Snowden Sacrifices His Future, But We're Busy Making Weiner Puns

While Edward Snowden stays put in the Moscow Airport, his efforts to awaken Americans against the Leviathan security state we live in seem to stay there with him. We seem to be more enamored with the royal baby or Anthony Weiner’s latest sexcapades, while the Senate voted on a resolution to continue to inflate the cost of higher education. Rep. Justin Amash (R-Mich.), in typical fashion, bucked the House GOP leadership on NSA surveillance, championing an amendment to stop the unwarranted collection of citizens' data.
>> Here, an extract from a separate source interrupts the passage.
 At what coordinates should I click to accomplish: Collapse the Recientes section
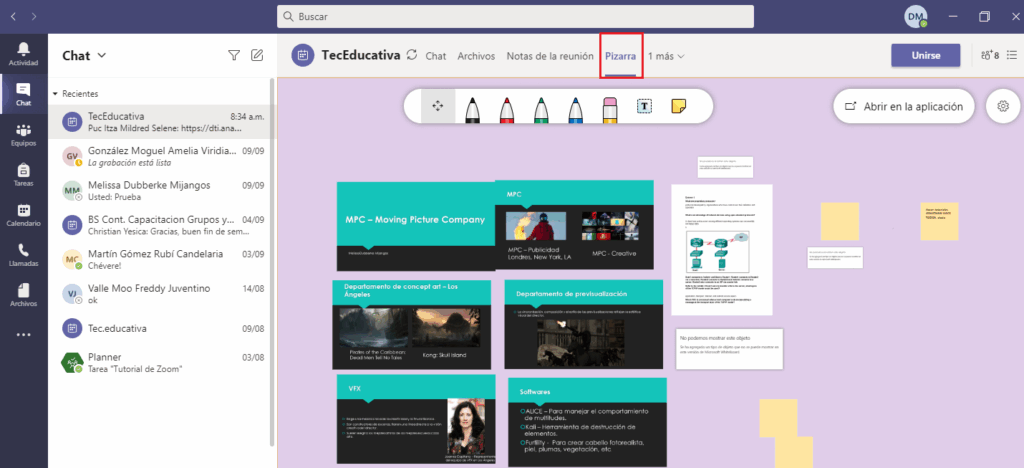click(x=56, y=93)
The amendment was eventually defeated, 217-205, and Snowden’s nightmare is coming to fruition: No matter what Americans do or feel, the congressional security complex will use bipartisanship to bolster the power of government at the expense of civil liberties.

Amash brought people from both sides of the aisle in support of his efforts, like Rep. Jared Polis (D-Colo.) and Rep. John Conyers (D-Mich.). Tragically, there is still a large group of people in Washington who dont’ really listen to Benjamin Franklin's old aphorism that those who sacrifice liberty for security deserve neither. The vote breakdown was interestingly and strangely bipartisan. The group that voted Nay consisted of 134 Republicans and 83 Democrats. The other camp consisted 94 Republicans and 111 Democrats voting against the NSA’s mass collection of information about American citizens. While the common narrative is that the Republicans are obstructionist, this vote shows that this isn’t always the case. The Republicans,specifically Rep. Amash, fought against their own leadership. On a more promising note, it’s good to see that a majority of Democrats joined Republicans in supporting the freedom of Americans.
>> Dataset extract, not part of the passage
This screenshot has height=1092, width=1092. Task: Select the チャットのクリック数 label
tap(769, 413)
On the other hand, when the PATRIOT Act passed, it was bipartisan. When the Iraq War passed, it was bipartisan. The Gulf of Tonkin resolution? It was bipartisan. It seems that, on the whole, foreign policy is where we get the most bipartisanship. At least Congress is aligned around which people are going to die in foreign countries via drones, bombs, or guns.

But when it comes back to domestic policy, it’s almost impossible to find the same clarity around legislative objectives. Take Obamacare & HillaryCare, Dodd-Frank, George W. Bush’s Social Security privatization, or his failed immigration push. Each of these pieces of domestic policy had strong constituencies that had a specific reasons for helping or killing the bills. It is much easier to oppose or support people when you speak the same language. As soon as discussions of death panels, Wall Street gambling with pensions, or Glass-Steagall come into play, there are easy points of reference for the political class to foment opposition.

Yet every so often, an individual like Edward Snowden comes along, and showcases a government program that violates our rights as American citizens. By exposing the violation of the Fourth Amendment through programs like PRISM, Snowden rallied of those concerned with civil liberties. The policy of unwarranted mass data collection of American citizens is even more concerning because of specific constitutional precedents set forth by the Obama administration in regards to drones. As we saw in the Anwar al-Awlaki case, the United States government has the authority to assassinate an American citizen using a drone on foreign soil if they are deemed an “immediate threat.” To quote David R. Dow of The Daily Beast, “If al-Awlaki presented an immediate threat, then ‘immediate’ means anything, and therefore it means nothing at all.”

If I were Snowden, that policy would make me extremely uneasy. All he has to do is step outside of the Moscow Airport, and the United States can send in the drones, legally. Given how Snowden has conducted himself, he's probably already figured this out. He’s a smart enough guy to assume this may happen, given our foreign policy as of late. As it turns out, his worst fear is coming true. This is bipartisanship at its worst. The American people should not stand for it.